For about $43 you can get 30 lbs of Blue Buffalo and Natural Balance (which are very comparable in quality to Wellness). Those are definitely better than Authority. Heck if you have a Costco card you could switch to Kirkland dog food at $20 for 40 lbs bag and _still_ better than Authority. Not by a great deal, no, but at least it doesn't have the corn in it. 

If you really want to feed the best food for the lowest price though, feed raw. Seriously. It's cheaper than Authority and waaaaaaay better.


----------



## BoxerMommie (Jun 26, 2008)

When I bought the Natural Balance Lamb and Rice it was $38.99 per bag for 28 pounds and with (2) 65 pound dogs that lasted me exactly 3 weeks. Natural Balance also has a program that you buy 10 bags get 1 free so that can help also.

As the above mentioned there is also Kirkland dog food which is around $23 for a 40 pound bag and it's an okay food especially for the price but you have to have the Costco membership. 

California Natural used to be a good deal but they've made their bags smaller and raised the price so it isn't so great anymore unfortunately.

Innova is still okay in my area it's 30 pounds for $47.

Unfortunately, you're going to pay a little more for better food, however you feed less so it can even out as well.

Good luck!


----------



## RawFedDogs (Jun 16, 2008)

312InchMagnum said:


> any reccomendations appreciated!


I don't understand why you are getting a puppy when you are having barely able to feed the one dog you have.
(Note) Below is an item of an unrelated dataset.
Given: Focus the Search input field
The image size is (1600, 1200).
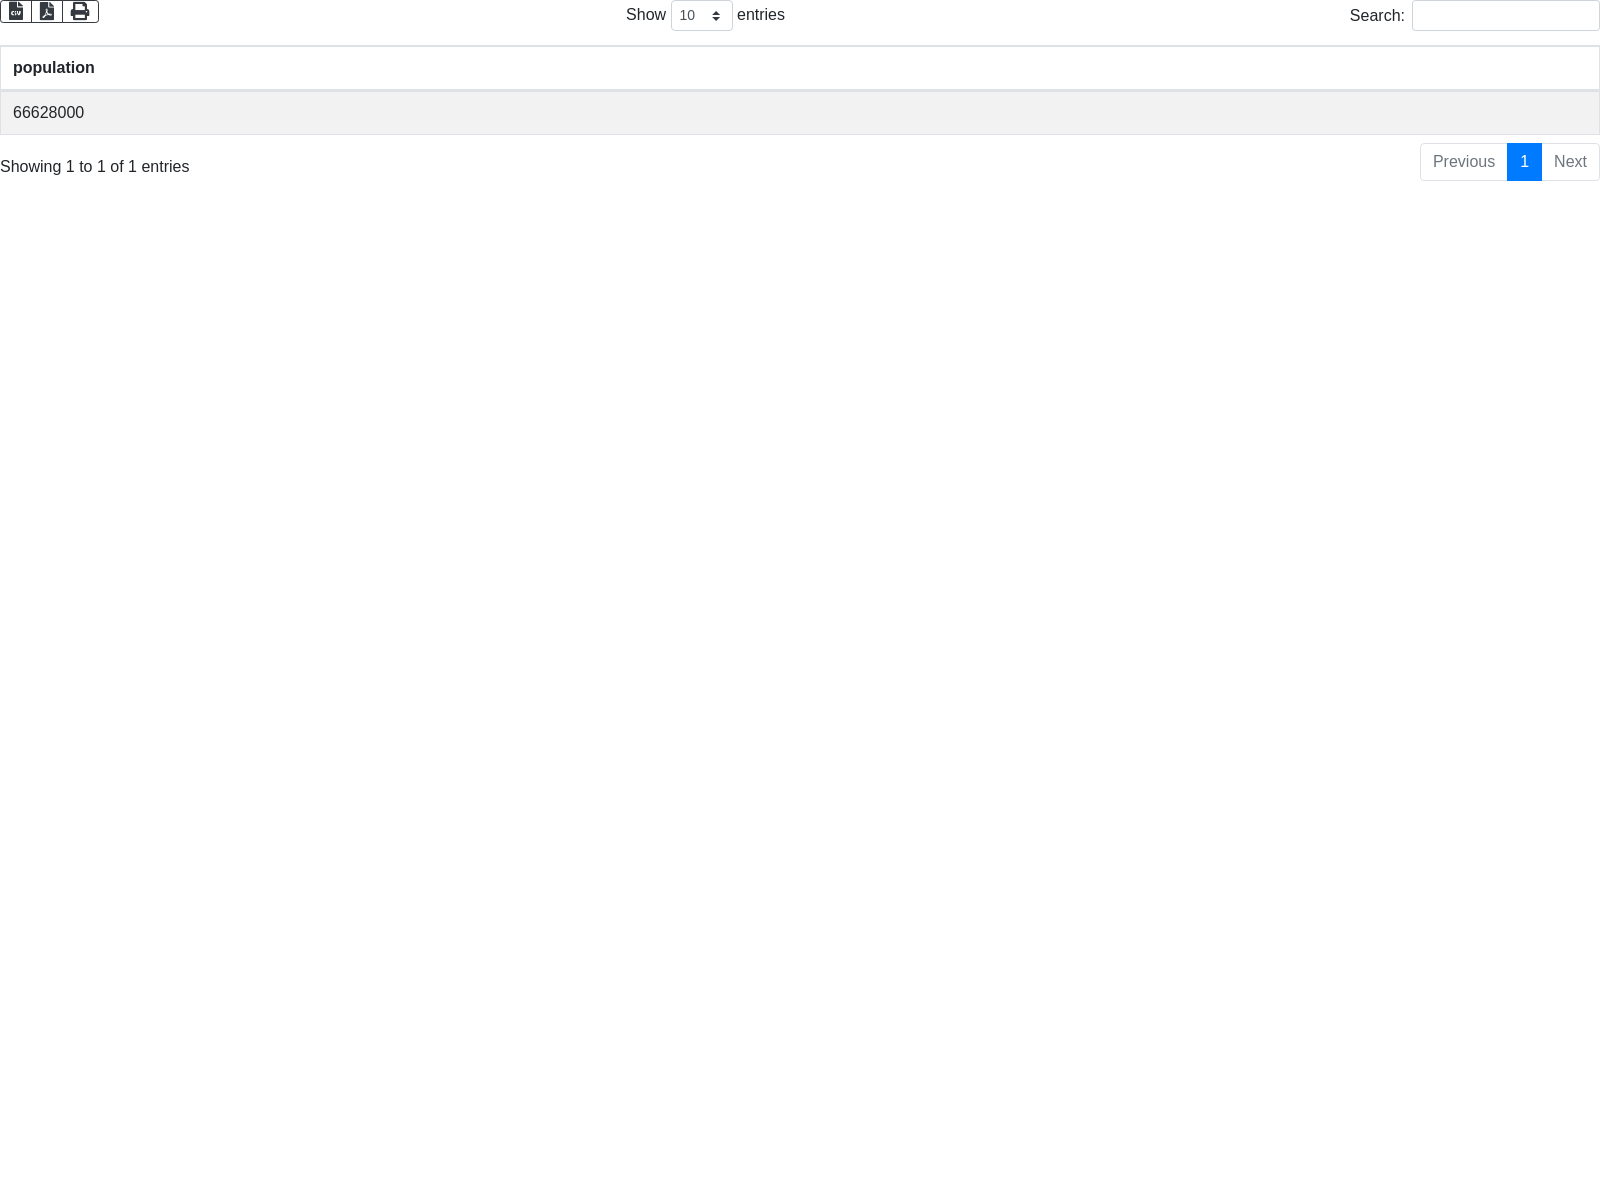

It will cost you more than $10/month to feed the puppy. You will have twice the vet bills and twice the food bills plus you will have to buy a couple of collars, puppy shots, flea stuff and heartworm stuff.


----------



## 312InchMagnum (Jan 5, 2009)

barely able to feed the dog i have?!?!...maybe i didnt clearly explain myself...i am able to afford feeding 2 dogs...let me rephrase by saying i can't spend much more than $45 a bag per dog...sorry for the misunderstanding...and thanks for the input so far...

i have been reading up on natural balance...it seems to be a pretty decent food...i may give it a try...it states it is an all life stages food...so i'm assuming feeding both the puppy and adult with the same will be fine?


----------



## BoxerMommie (Jun 26, 2008)

312InchMagnum said:


> barely able to feed the dog i have?!?!...maybe i didnt clearly explain myself...i am able to afford feeding 2 dogs...let me rephrase by saying i can't spend much more than $45 a bag per dog...sorry for the misunderstanding...and thanks for the input so far...
> 
> i have been reading up on natural balance...it seems to be a pretty decent food...i may give it a try...it states it is an all life stages food...so i'm assuming feeding both the puppy and adult with the same will be fine?


Yes. The all life stages foods you can feed for life, puppy through senior. I feed the Duck and Potato and we are trying the Venison and Sweet Potato and going to try the Fish and Sweet Potato next. My dog has severe allergies and this food with it's limited ingredient line has saved us.


----------



## rannmiller (Jun 27, 2008)

However, for a perfectly normal, healthy, non allergy dog, I'd recommend sticking with their original formula (it's a blue bag) because it's got a lot more meat to it, not as grain heavy as the others (which is a good thing). 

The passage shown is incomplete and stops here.